Terrain longtemps négligé auraient ajouté Kluckhohn et Kelly, dans la mesure
où, « à quelques exceptions remarquables près, les anthropologues sont réputés
parmi les chercheurs en sciences sociales pour leur négligence dans leurs
recherches en bibliothèque » (1945 : 83). Il est par ailleurs curieux de
constaterqu’aucun des trois guides bibliographiques en ethnologie/anthropologie
parus ces dix dernières années ne s’embarrasse de ce type de questions. Le vrai
problème consisterait à se procurer ce qu’il convient habituellement de lire et à
le localiser, nous indique-t-on dans Introduction to Library Research in
Anthropology. La difficulté tiendrait en fait à la définition de l’ethnologie, dont
les origines remontent à Hérodote alors que son institutionnalisation en tant que
discipline scientifique n’a guère plus d’un siècle (Johnson Black, 1991 : 1). Le
second, Cultural Anthropology : a Guide to Reference and Information Sources,
se voit assigner comme but, dans une perspective tout aussi large, de cerner une
« ‘littérature’ anthropologique qui peut prendre bien des formes » (Kibee, 1991 :
xv). Diversité des écrits, diversité des cultures et des thèmes de recherches,
devant lesquels le troisième, Fieldwork in the Library : a Guide to Research in
Anthropology and Related Areas Studies, propose tout simplement une approche
bibliographique inspirée de la très en vogue « théorie du chaos », qui « favorise
la structure de la recherche au détriment des agencements linéaires »

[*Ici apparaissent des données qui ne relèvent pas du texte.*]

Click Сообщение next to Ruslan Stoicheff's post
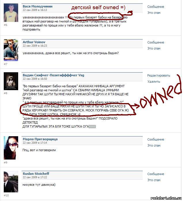[x=156, y=174]
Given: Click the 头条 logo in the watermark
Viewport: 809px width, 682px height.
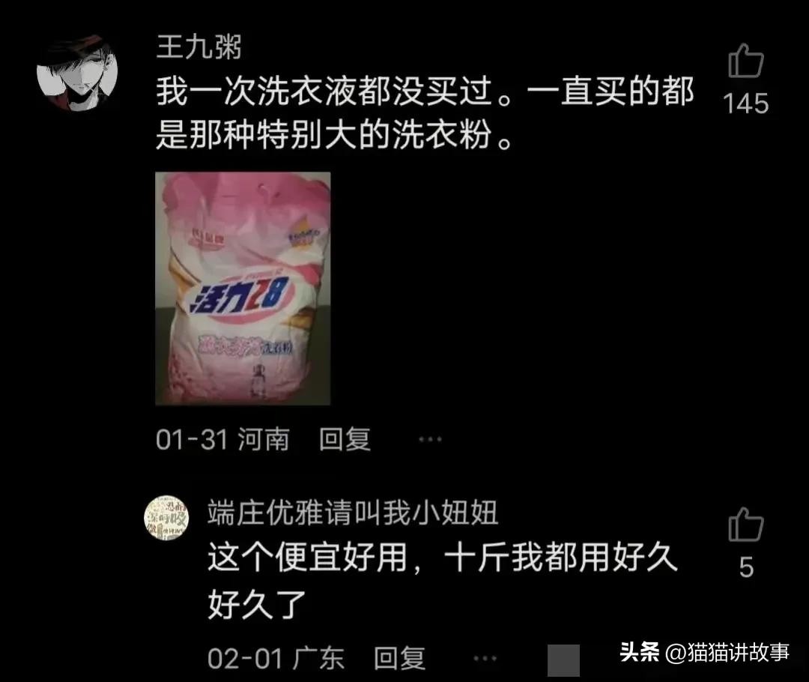Looking at the screenshot, I should (x=640, y=652).
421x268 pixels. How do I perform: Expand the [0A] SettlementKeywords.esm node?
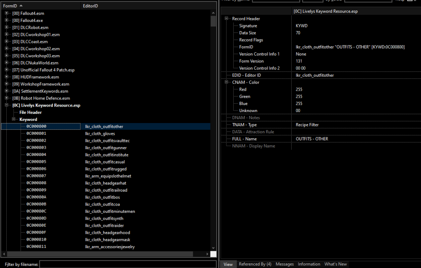pos(6,91)
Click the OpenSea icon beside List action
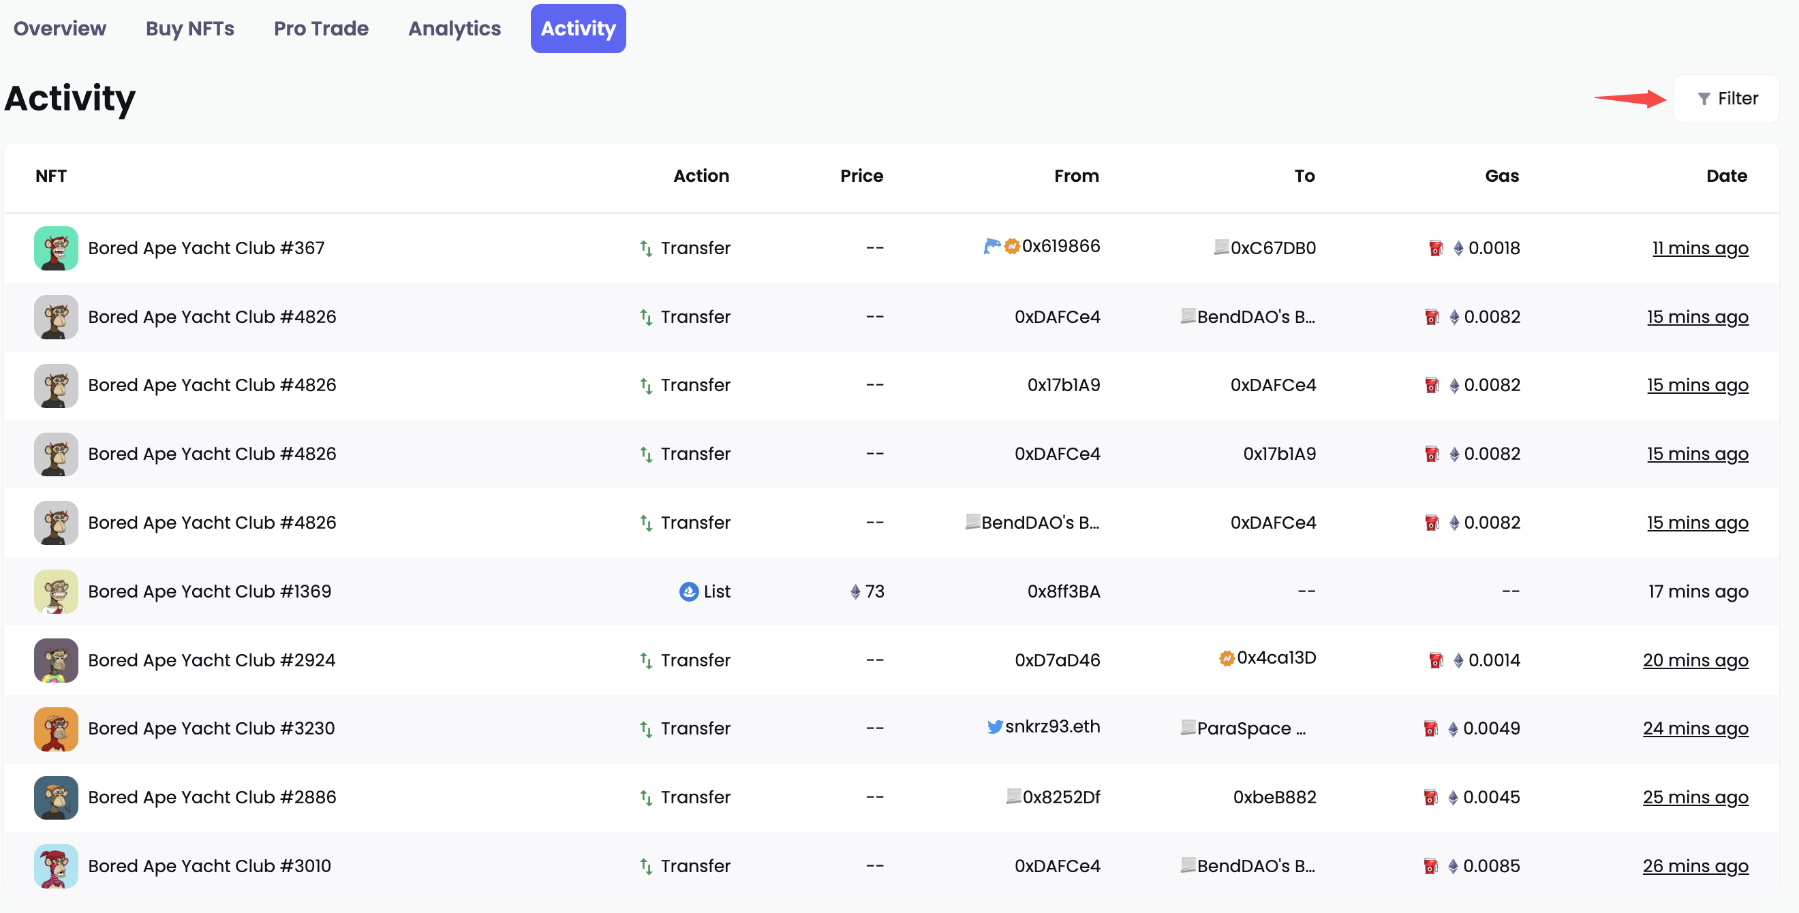1799x913 pixels. point(689,591)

(Westermann, 1994 : xii). Pour déterminer les types de collections qui
composent un fonds d’ethnologie, chacun de ces trois guides se réfère aux
catalogues des grandes bibliothèques « spécialisées » qui, paradoxalement,
seraient justement, selon eux, ces hauts-lieux de l’hétérogénéité littéraire et
archivistique. C’est à des classifications grandement variables et arbitraires qu'il
nous est suggéré de nous en remettre pour découvrir en creux ce qui relève
directement ou non de l’ethnologie, ce qui est matériaux secondaires ou
disciplines annexes.
Devant tant d’approximation, il est nécessaire de s’intéresser à la place
occupée par l’ethnologie dans les bibliothèques, de réfléchir à l’histoire de leurs
fonds et à l’organisation actuelle des collections qui relèvent de cette discipline.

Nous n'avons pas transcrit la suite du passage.